A Spoonie-hard Day for an Autistic Writer

I am constantly budgeting my energy. Deciding where to allocate my spoons (disability term to describe a unit of energy) for the day so that I can hopefully give my attention to the things that matter most to me, like writing.

On a good day, it feels like I’ve mastered this energy equation and the blog post gets written, a scene revised, and maybe even a social media post or two is scheduled. At the end of the day, I’m abuzz with all that I’ve accomplished.

But some days no matter how much energy allocation I’ve done it will never be enough.

Some days I wake up and I just know that it’s a spoonie-hard day. I can tell because the coffee grinder is too loud and reverberates through my head even though I’m wearing my Loops and I open the shades in my loft but then have to close them again because the light is just too much. And I’m just an hour into the start of my day and I can feel the signs that my body is going to be flooded with stress hormones in the next hour and the more I try to push through the less I will have to give to my work.

So the first thing I do is make a promise to myself that no matter how this day turns out it will be enough. I may not meet my goal of 2000 words. I may not get the blog post written, and I may not make the edits to that chapter, but it’s okay.

I can rest and it will be okay.

Then I get comfy on the couch under my weighted blanket, pop a THC Sativa capsule, and lay under the blanket with noise-canceling headphones on. I lay there for a few moments with my eyes closed allowing my body to settle under the weight of the blanket and muffled quiet of my headphones. Sometimes that’s not enough and I need to stim. So I sit up and my body begins to naturally move in the circular rhythm that I always naturally come back to.

**RECORDED INFORMATION**
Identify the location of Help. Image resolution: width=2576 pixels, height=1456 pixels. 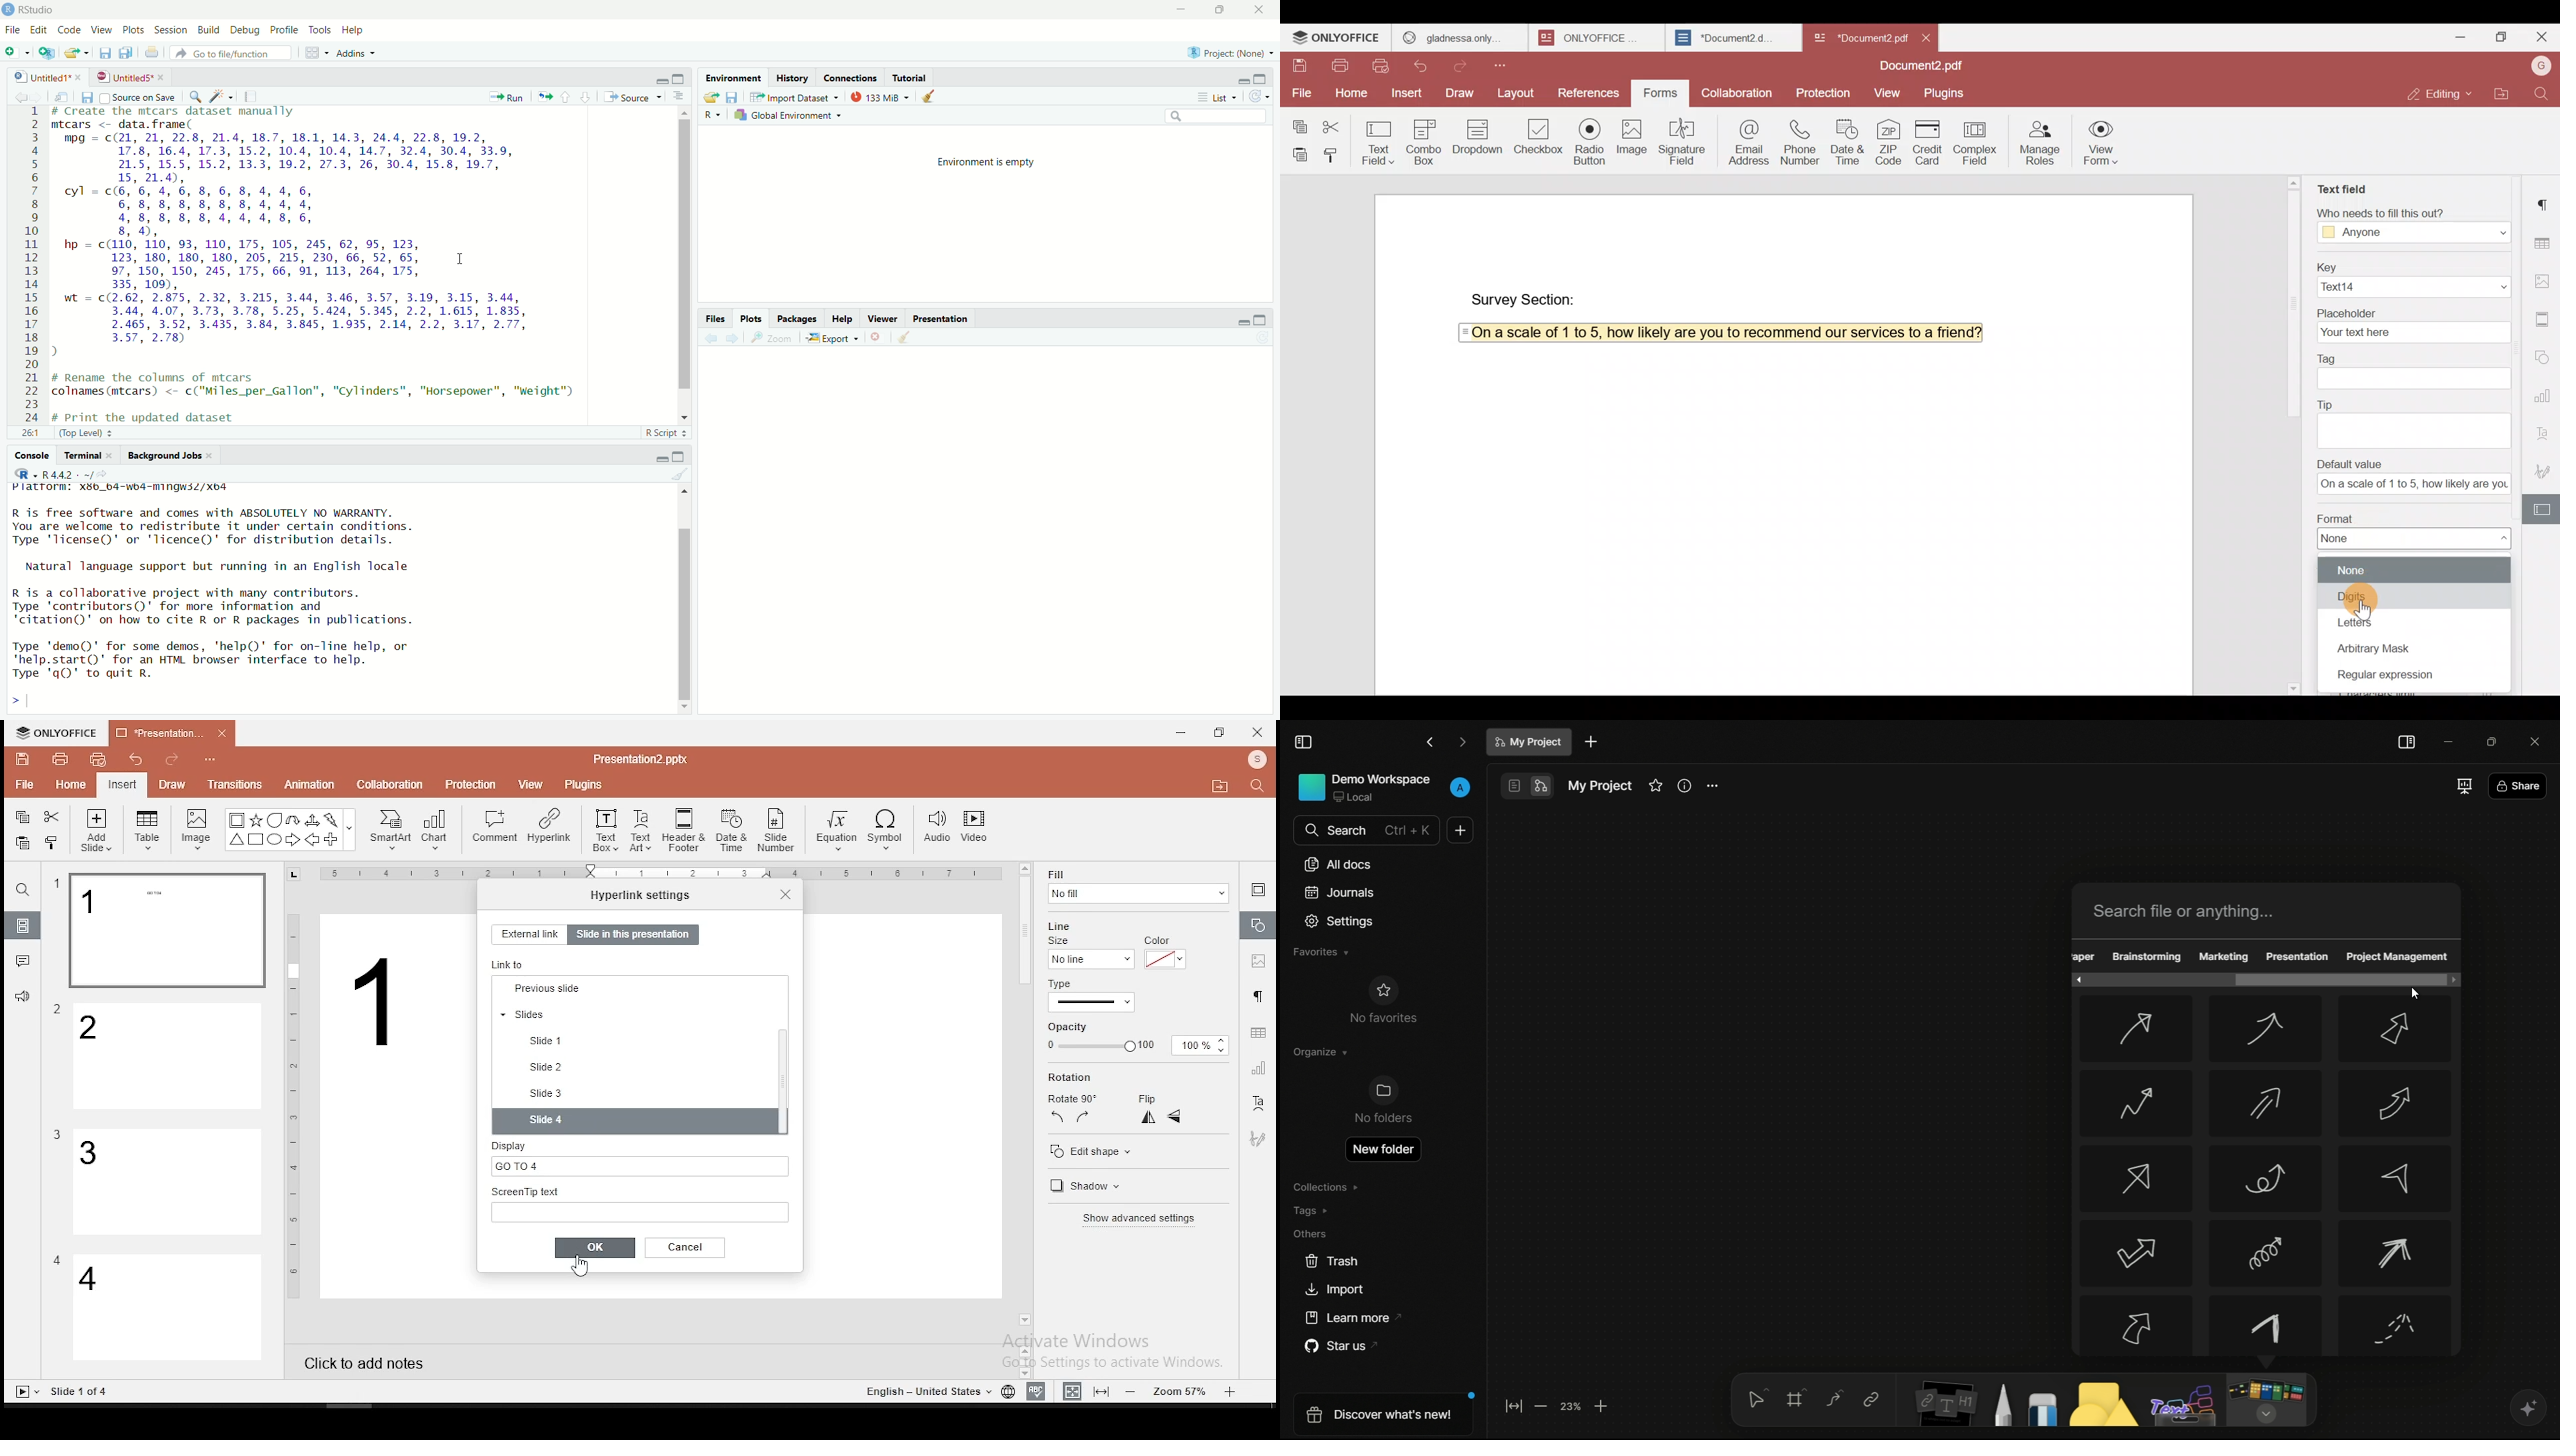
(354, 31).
* * *
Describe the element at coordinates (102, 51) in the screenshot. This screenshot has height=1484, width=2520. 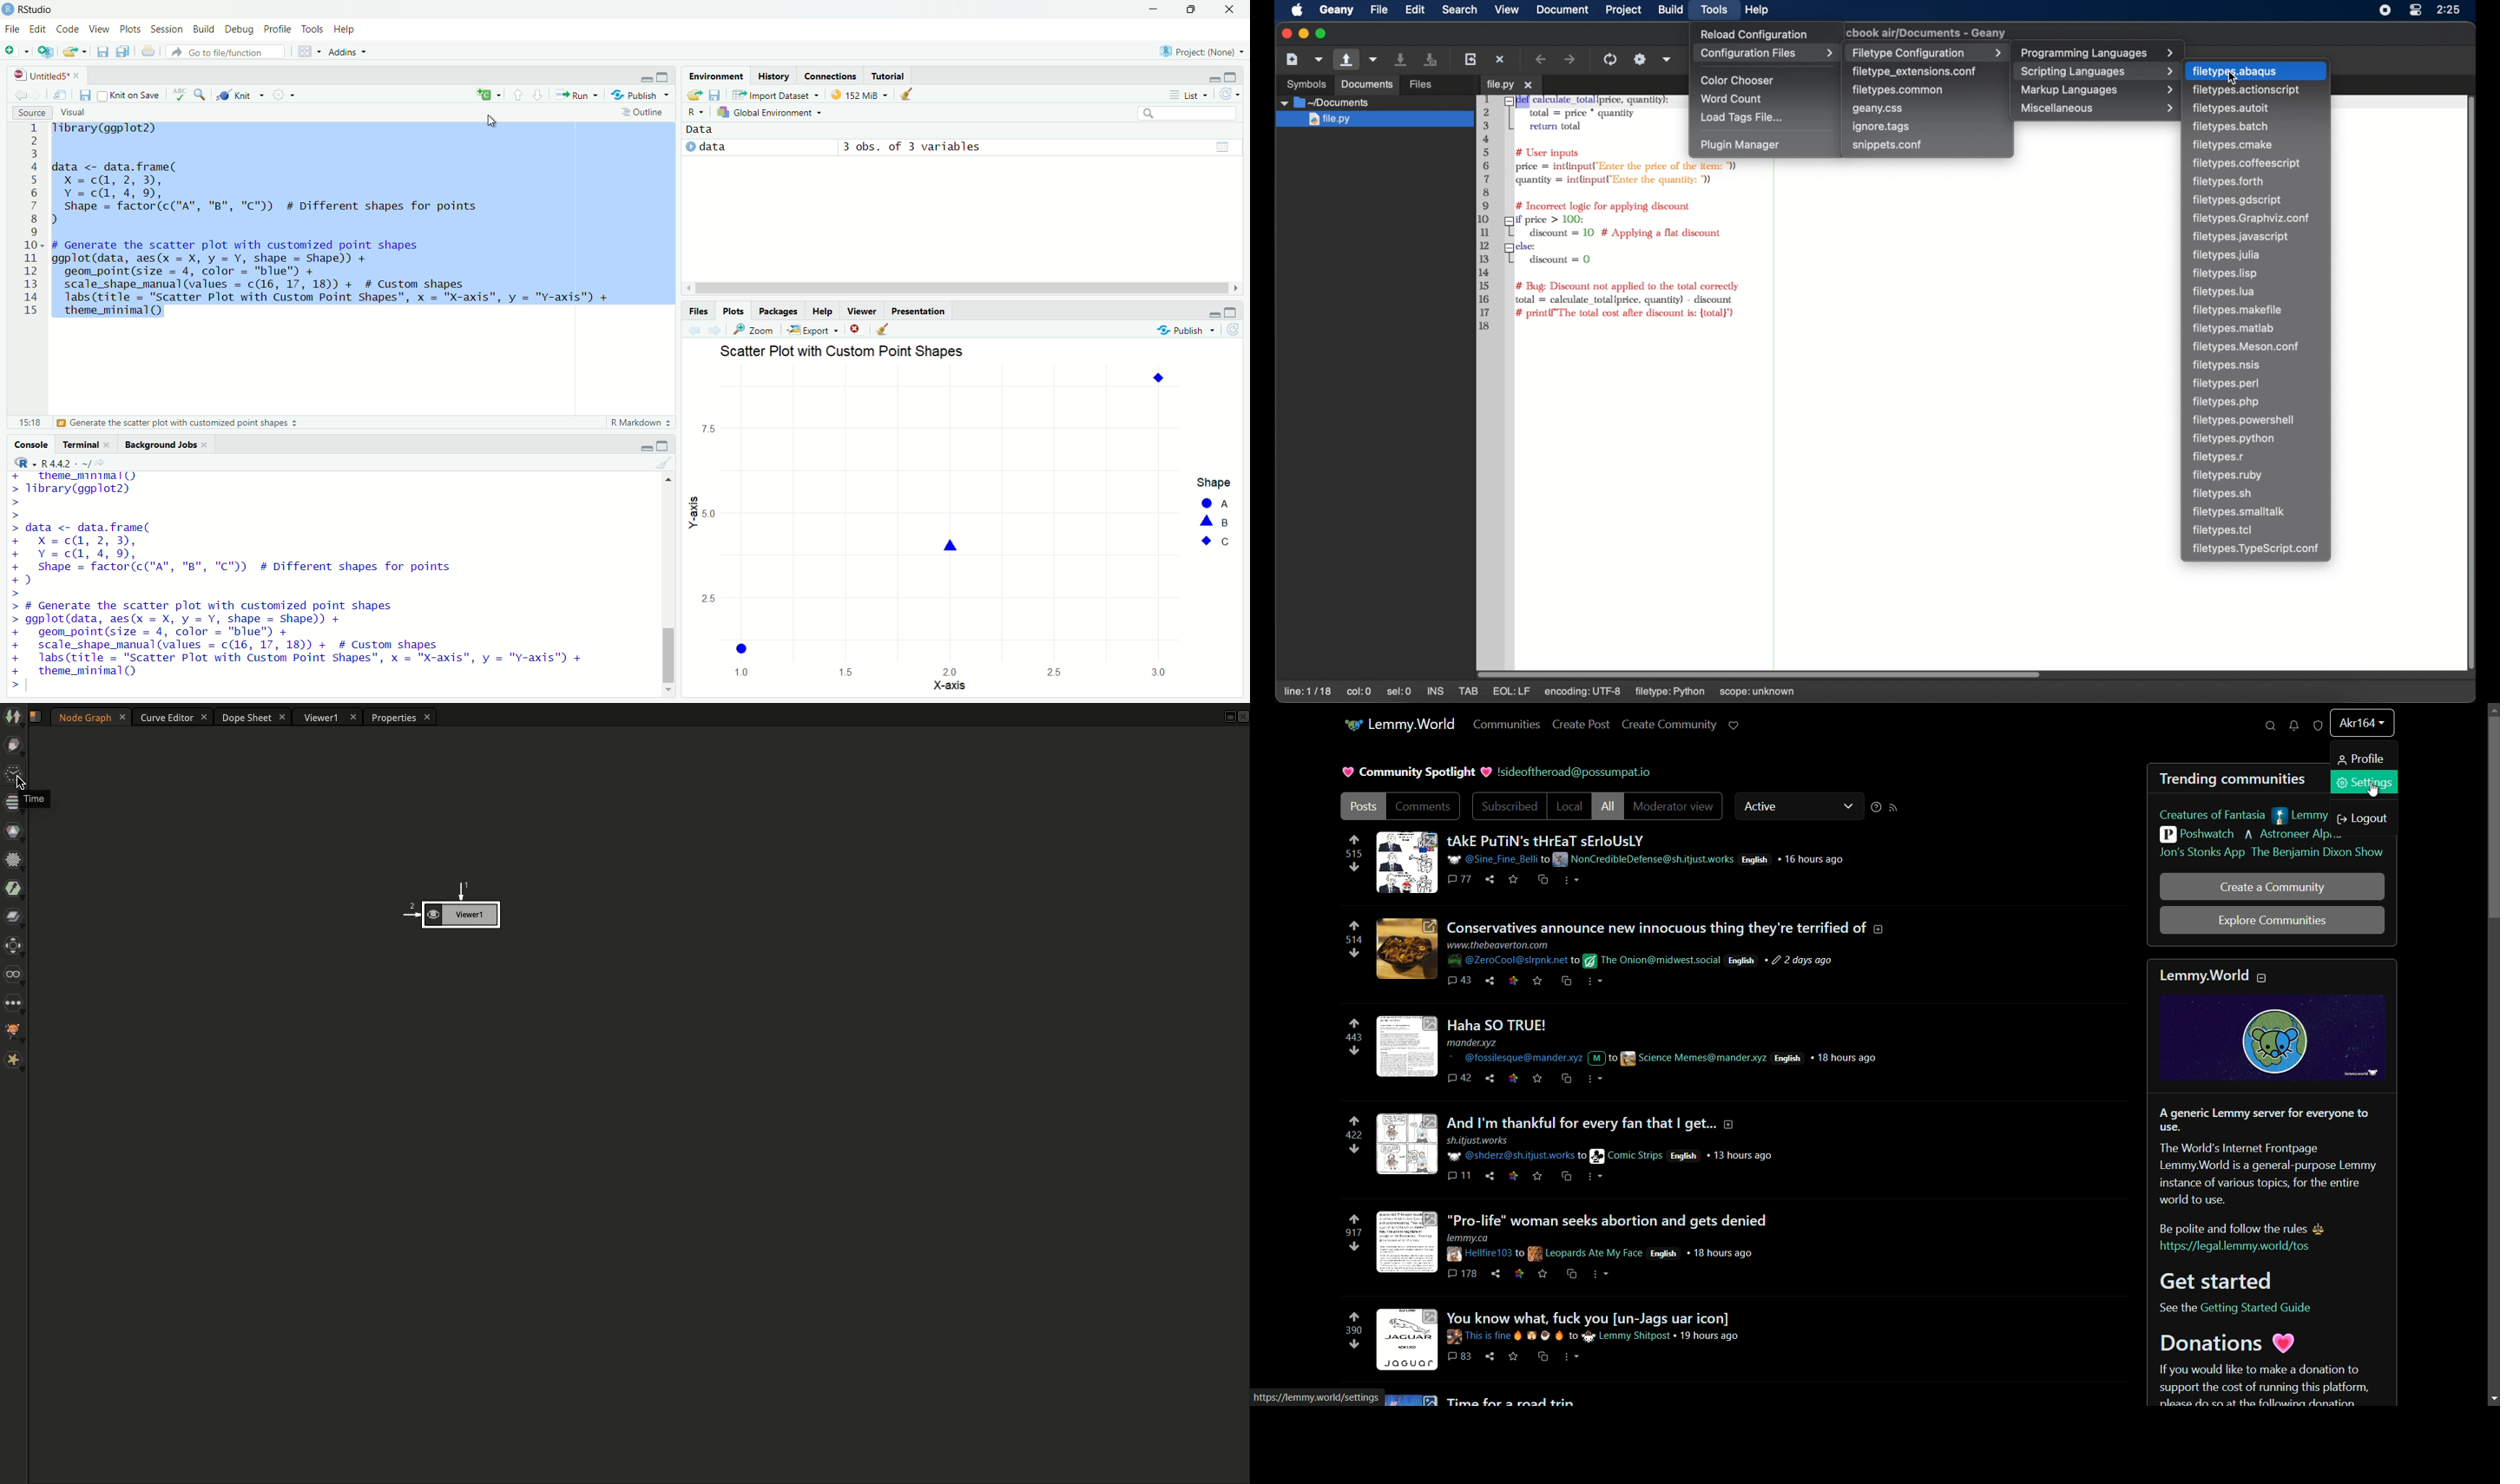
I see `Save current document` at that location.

**PROBLEM SET**
1. In the post about a spoonie-hard day, what daily word goal does the writer say might not be met?
2. Return the passage from the post about a spoonie-hard day word for word, beginning at the words "A Spoonie-hard Day for" and stopping after "never be enough.".

**LIST OF SOLUTIONS**
1. 2000 words

2.
A Spoonie-hard Day for an Autistic Writer

I am constantly budgeting my energy. Deciding where to allocate my spoons (disability term to describe a unit of energy) for the day so that I can hopefully give my attention to the things that matter most to me, like writing.

On a good day, it feels like I’ve mastered this energy equation and the blog post gets written, a scene revised, and maybe even a social media post or two is scheduled. At the end of the day, I’m abuzz with all that I’ve accomplished.

But some days no matter how much energy allocation I’ve done it will never be enough.